[DATA PROVIDED]:
'''

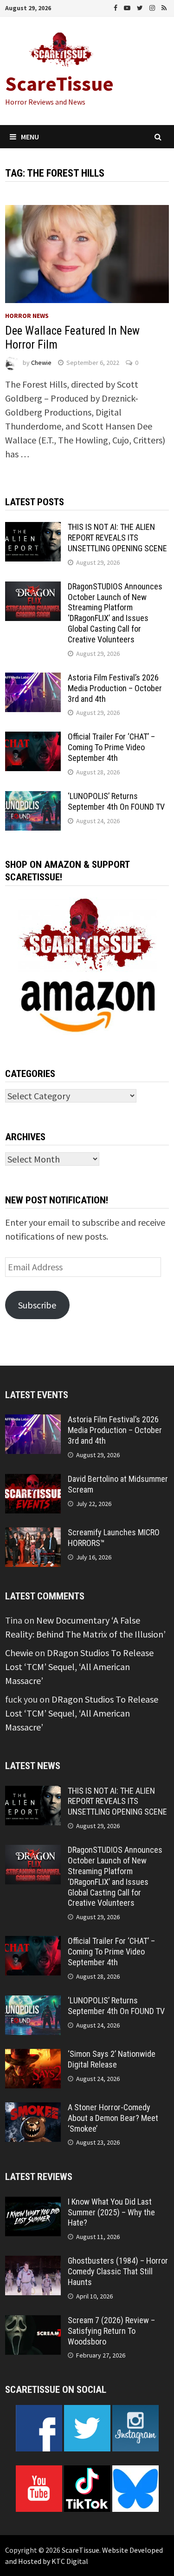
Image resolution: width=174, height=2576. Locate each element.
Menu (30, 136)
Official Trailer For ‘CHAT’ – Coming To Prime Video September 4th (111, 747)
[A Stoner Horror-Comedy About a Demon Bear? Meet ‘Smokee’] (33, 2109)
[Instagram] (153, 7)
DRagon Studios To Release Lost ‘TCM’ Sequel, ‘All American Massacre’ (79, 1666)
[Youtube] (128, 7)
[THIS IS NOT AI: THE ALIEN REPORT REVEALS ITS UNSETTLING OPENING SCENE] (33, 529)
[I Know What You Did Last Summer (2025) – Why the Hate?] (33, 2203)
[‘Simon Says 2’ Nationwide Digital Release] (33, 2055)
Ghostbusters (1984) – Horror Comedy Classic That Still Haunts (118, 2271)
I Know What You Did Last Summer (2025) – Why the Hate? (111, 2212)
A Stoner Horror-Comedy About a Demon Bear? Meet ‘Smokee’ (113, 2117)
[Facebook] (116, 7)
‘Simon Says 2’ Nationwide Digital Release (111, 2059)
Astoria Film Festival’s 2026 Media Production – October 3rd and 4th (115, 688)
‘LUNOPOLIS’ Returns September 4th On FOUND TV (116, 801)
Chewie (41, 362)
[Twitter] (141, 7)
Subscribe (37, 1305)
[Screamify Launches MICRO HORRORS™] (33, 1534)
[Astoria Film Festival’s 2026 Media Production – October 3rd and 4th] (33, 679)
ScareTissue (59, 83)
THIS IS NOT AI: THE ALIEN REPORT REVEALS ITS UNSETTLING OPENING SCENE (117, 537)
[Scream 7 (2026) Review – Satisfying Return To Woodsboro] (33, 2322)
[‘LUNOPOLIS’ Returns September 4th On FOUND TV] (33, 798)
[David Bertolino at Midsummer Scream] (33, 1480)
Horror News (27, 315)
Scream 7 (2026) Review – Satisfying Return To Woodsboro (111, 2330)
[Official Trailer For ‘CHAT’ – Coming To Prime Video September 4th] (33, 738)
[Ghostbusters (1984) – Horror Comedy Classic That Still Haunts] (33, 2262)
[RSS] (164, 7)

'''
'''

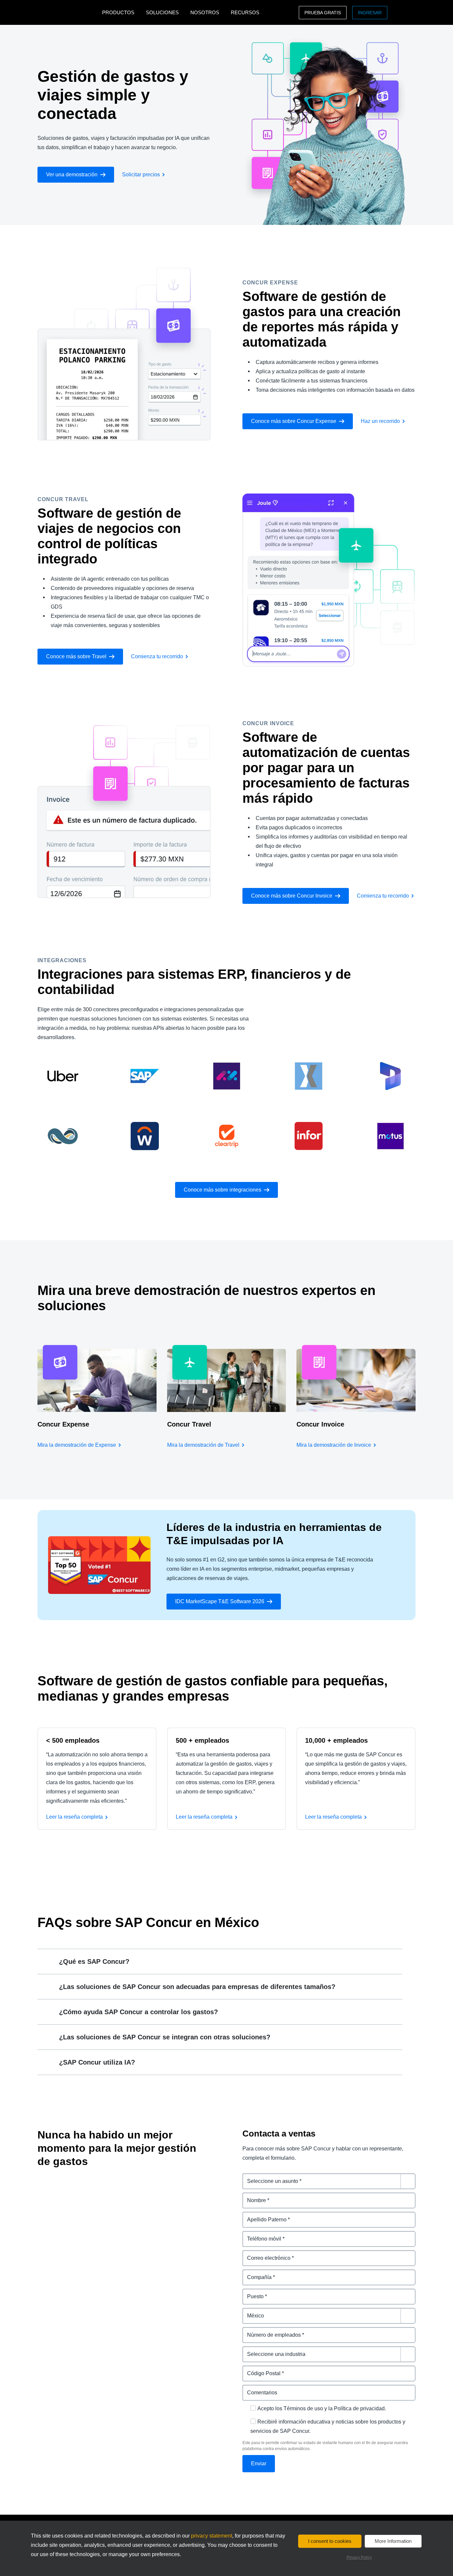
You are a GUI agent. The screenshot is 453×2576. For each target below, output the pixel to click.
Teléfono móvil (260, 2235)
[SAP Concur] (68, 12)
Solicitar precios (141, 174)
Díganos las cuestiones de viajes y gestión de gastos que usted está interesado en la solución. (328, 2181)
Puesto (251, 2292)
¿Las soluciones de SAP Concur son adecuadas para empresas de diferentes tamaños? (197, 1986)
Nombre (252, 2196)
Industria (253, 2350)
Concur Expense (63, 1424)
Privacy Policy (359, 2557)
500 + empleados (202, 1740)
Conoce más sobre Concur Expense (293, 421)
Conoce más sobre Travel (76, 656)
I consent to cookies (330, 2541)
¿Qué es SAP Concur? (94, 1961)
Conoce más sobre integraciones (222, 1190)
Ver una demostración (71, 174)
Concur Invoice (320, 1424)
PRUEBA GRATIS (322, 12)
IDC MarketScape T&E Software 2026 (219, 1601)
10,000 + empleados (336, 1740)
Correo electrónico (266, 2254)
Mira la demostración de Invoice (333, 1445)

'''
'''

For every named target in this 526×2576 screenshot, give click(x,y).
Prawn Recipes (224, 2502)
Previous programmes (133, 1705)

'''

Repeat exactly the lines above from the one with "[Ghostbusters (1984) –" up to and including the one with "[RSS] (164, 7)". No other line belongs in the reply.

[TASK RESULT]:
[Ghostbusters (1984) – Horror Comedy Classic That Still Haunts] (33, 2262)
[RSS] (164, 7)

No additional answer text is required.